练习题目 -
1 > 根据介绍烈士公园的文章,这座公园始建于哪一年?
2 > 把介绍烈士公园的文章中的一段原样照录:从含有“今年总算有机会来观察这短短几”的字句开始,到“为这座城市不可或缺的一部分。”结束。
3 > 接着介绍烈士公园的文章最后一句往下续写。

文章原文 -

烈士公园的春季长卷

文摘   科学   2022-06-20 00:44   湖南  
长沙的初春至初夏,对我来说似乎是既陌生又熟悉的——熟悉的是,在人生的前十八年,它是我每年都会经过的一段时光;但自从大学之后,我总是屡屡错过这段时光,代之以岭南湿热的回南,亦或是北地一直高挂天边的阳光。

今年总算有机会来观察这短短几个月里的生态,那我也就不吝啬笔墨与快门,将其落实成一段段故事吧。



烈士公园是长沙历史最悠久的城市公园之一,始建于1951年,旨在纪念为国捐躯的革命先烈。历经七十余年的发展,烈士公园已经成为了一座综合性的城市公园,而它也伴随了一代又一代长沙人的成长与生活,已然成为这座城市不可或缺的一部分。

湖南烈士公园纪念碑是烈士公园的地标性建筑物,位于烈士公园西侧,十分庄严肃穆。

所给数据 -
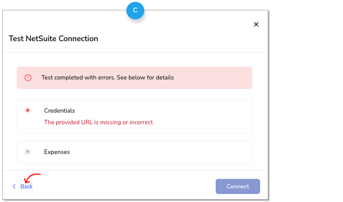The width and height of the screenshot is (343, 202).
Task: Click the error banner text See below for details
Action: point(145,78)
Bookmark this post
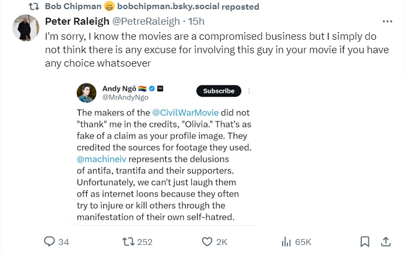The height and width of the screenshot is (253, 406). [365, 242]
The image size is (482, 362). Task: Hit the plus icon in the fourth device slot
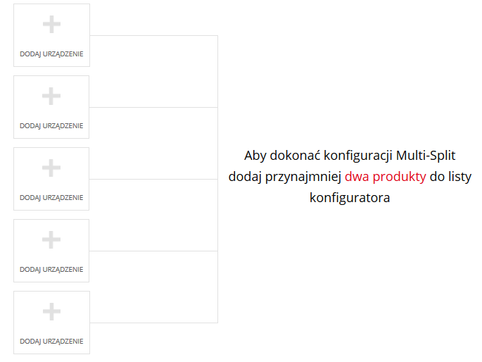pos(51,240)
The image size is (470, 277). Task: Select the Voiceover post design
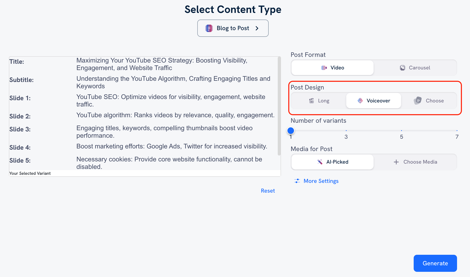click(373, 101)
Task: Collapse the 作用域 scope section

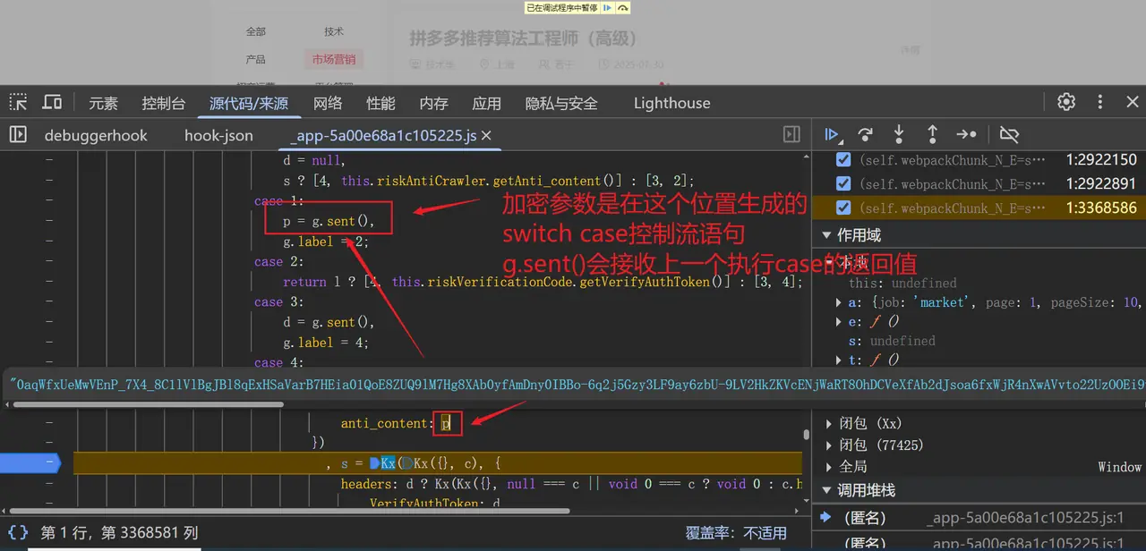Action: (x=825, y=234)
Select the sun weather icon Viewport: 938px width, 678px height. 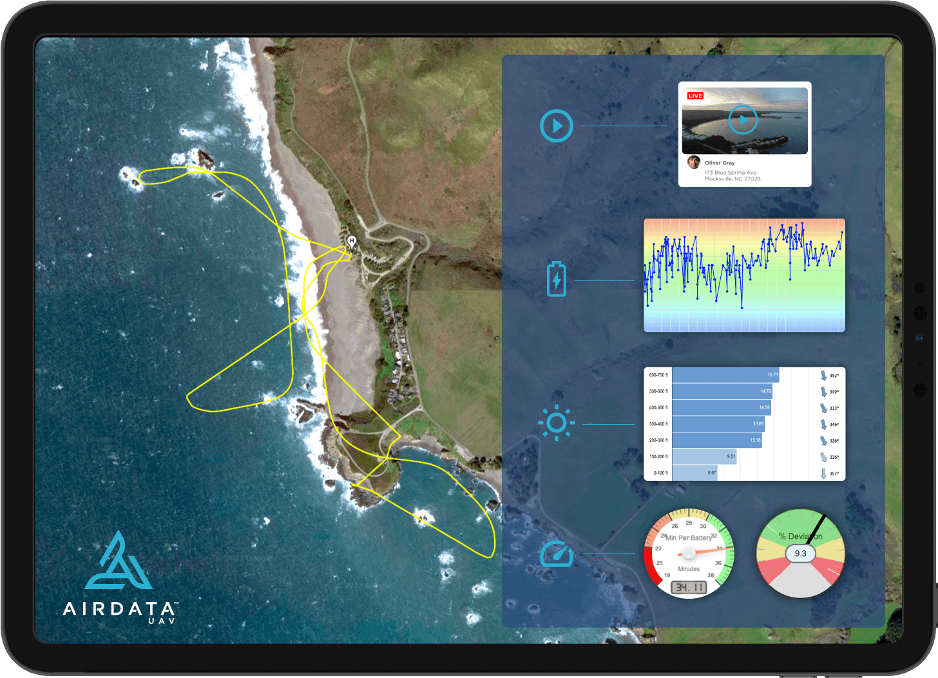tap(556, 423)
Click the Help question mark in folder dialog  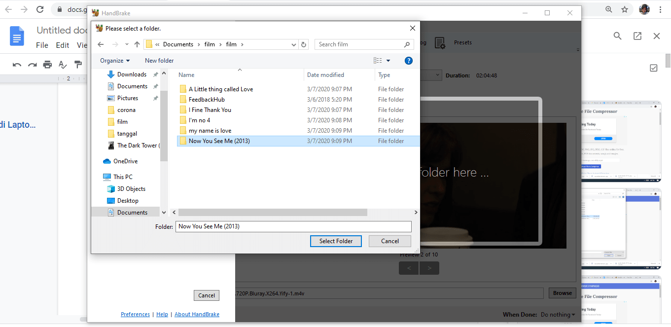(408, 60)
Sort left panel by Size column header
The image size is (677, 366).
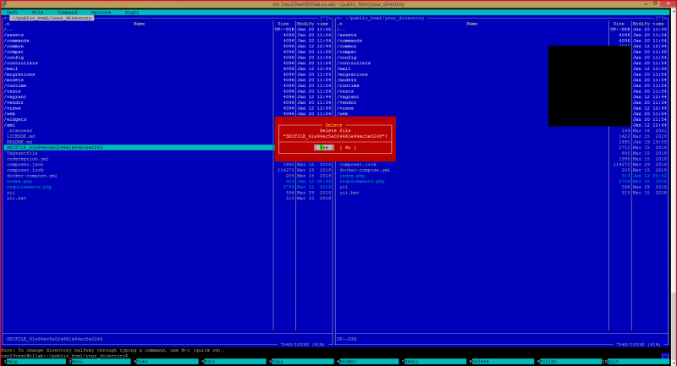tap(283, 24)
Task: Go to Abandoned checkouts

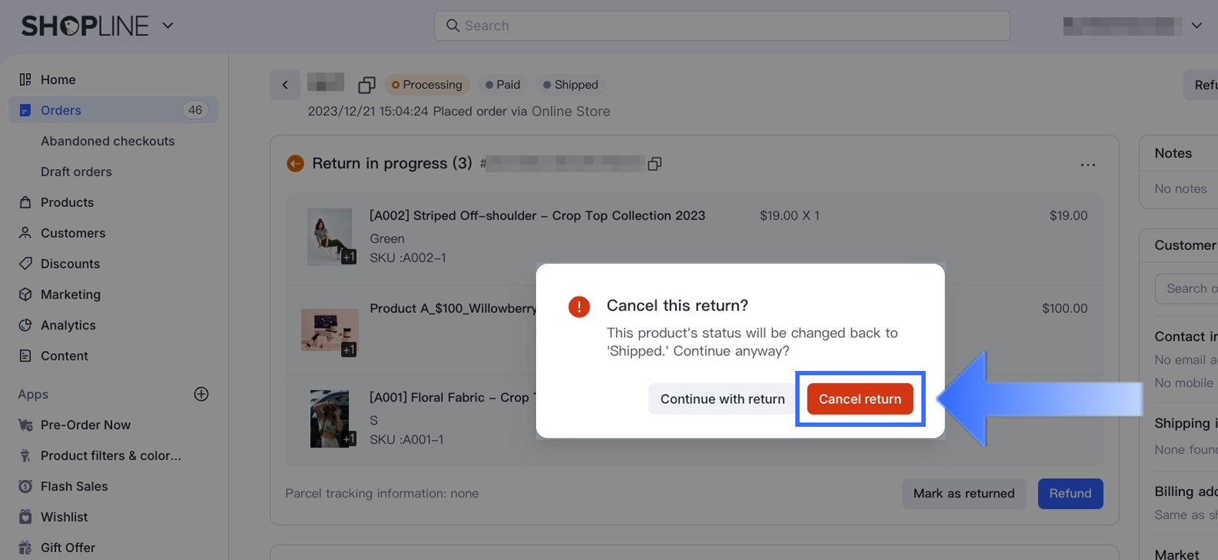Action: [x=107, y=141]
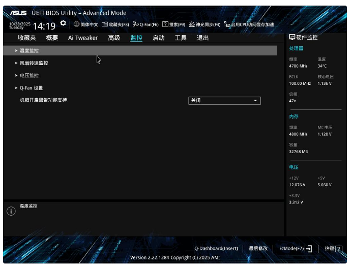Click the info icon in the help panel
The height and width of the screenshot is (265, 351).
11,211
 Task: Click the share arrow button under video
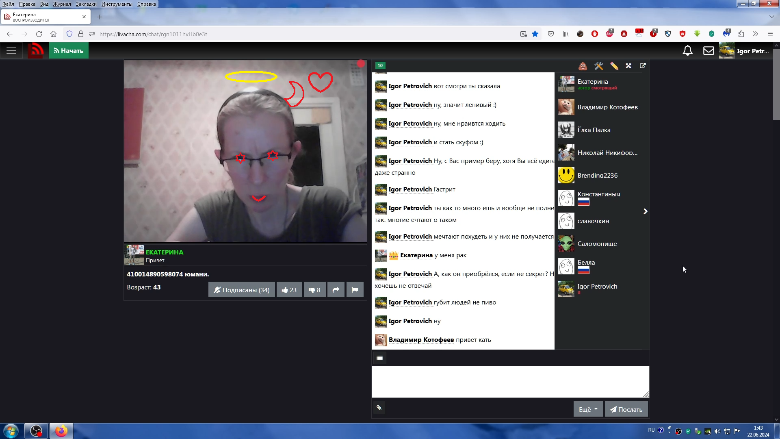coord(336,290)
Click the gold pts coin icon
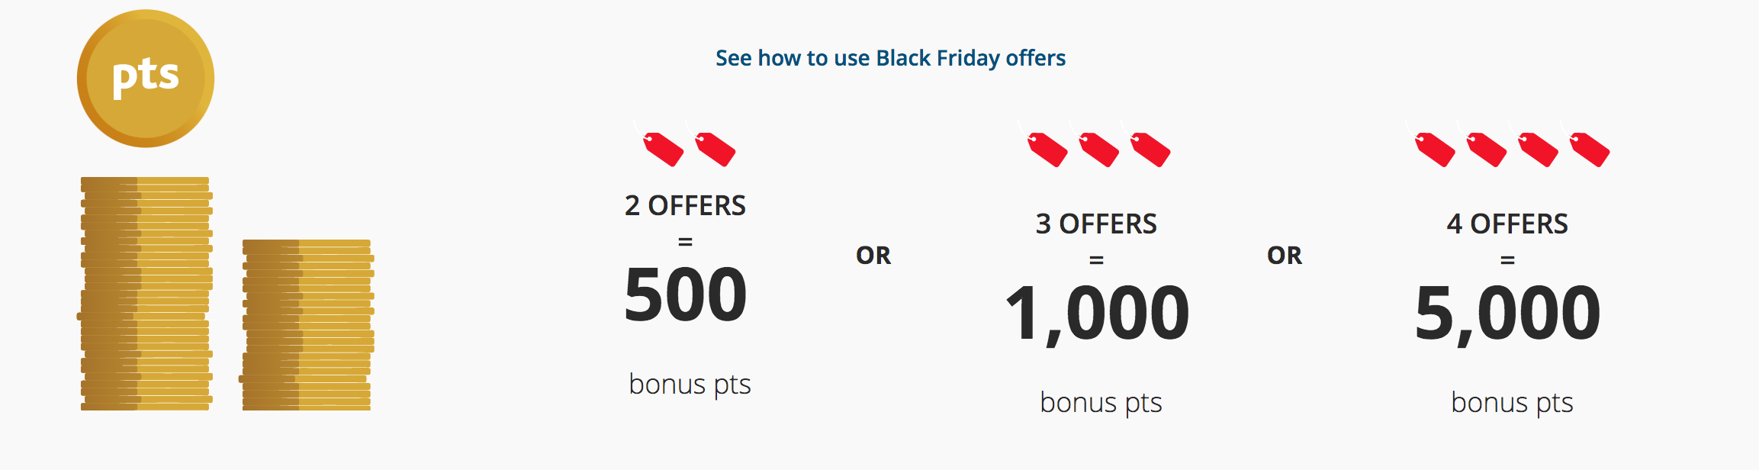 pyautogui.click(x=146, y=79)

各题答案 -
1 > 1951年。

2 >
今年总算有机会来观察这短短几个月里的生态,那我也就不吝啬笔墨与快门,将其落实成一段段故事吧。



烈士公园是长沙历史最悠久的城市公园之一,始建于1951年,旨在纪念为国捐躯的革命先烈。历经七十余年的发展,烈士公园已经成为了一座综合性的城市公园,而它也伴随了一代又一代长沙人的成长与生活,已然成为这座城市不可或缺的一部分。

3 >
依托于较长的建园历史,较大的园区面积以及相对多样的生境类型,烈士公园同样也是位于长沙中心地带的绿岛,为众多动植物提供了栖息地。我曾在多年前写过烈士公园冬季的观鸟简介(港一哈长沙烈士公园的鸟(前篇)港一哈长沙烈士公园的鸟(后篇))——现在看来,这两篇文章仍然挂一漏万,难以完全展现烈士公园之于长沙观鸟的意义,但烈士公园的生态魅力仍从中可见一斑。

当然,如何在烈士公园中观鸟并不是我想在这篇文章中回答的问题。事实上,比起公园的观鸟体验,烈士公园在初春至初夏的短短时间里为我展现的季节变化要更为惊艳——明明每次去的都是差不多的地方,但在物候的缔造下,它们总能为我带来变化,带来惊喜。



我心目中的公园初春大约应该要从三月算起。长沙春季到来的感觉是非常鲜明的:落叶树突然开始开花和变绿,以及草坪上多了一些不是绿色的星星点点。

在上一次介绍岳麓山时,我提到过枫香(Liquidambar formosana这个树种在山上非常常见。实际上,枫香同样也是长沙市区内常用的绿化树种

而作为一种落叶树,它们恐怕是长沙早春里最容易引起人注意的树种之一——仿佛满树的新鲜嫩叶马上就能让昏暗的冬季阴霾消失得无影无踪。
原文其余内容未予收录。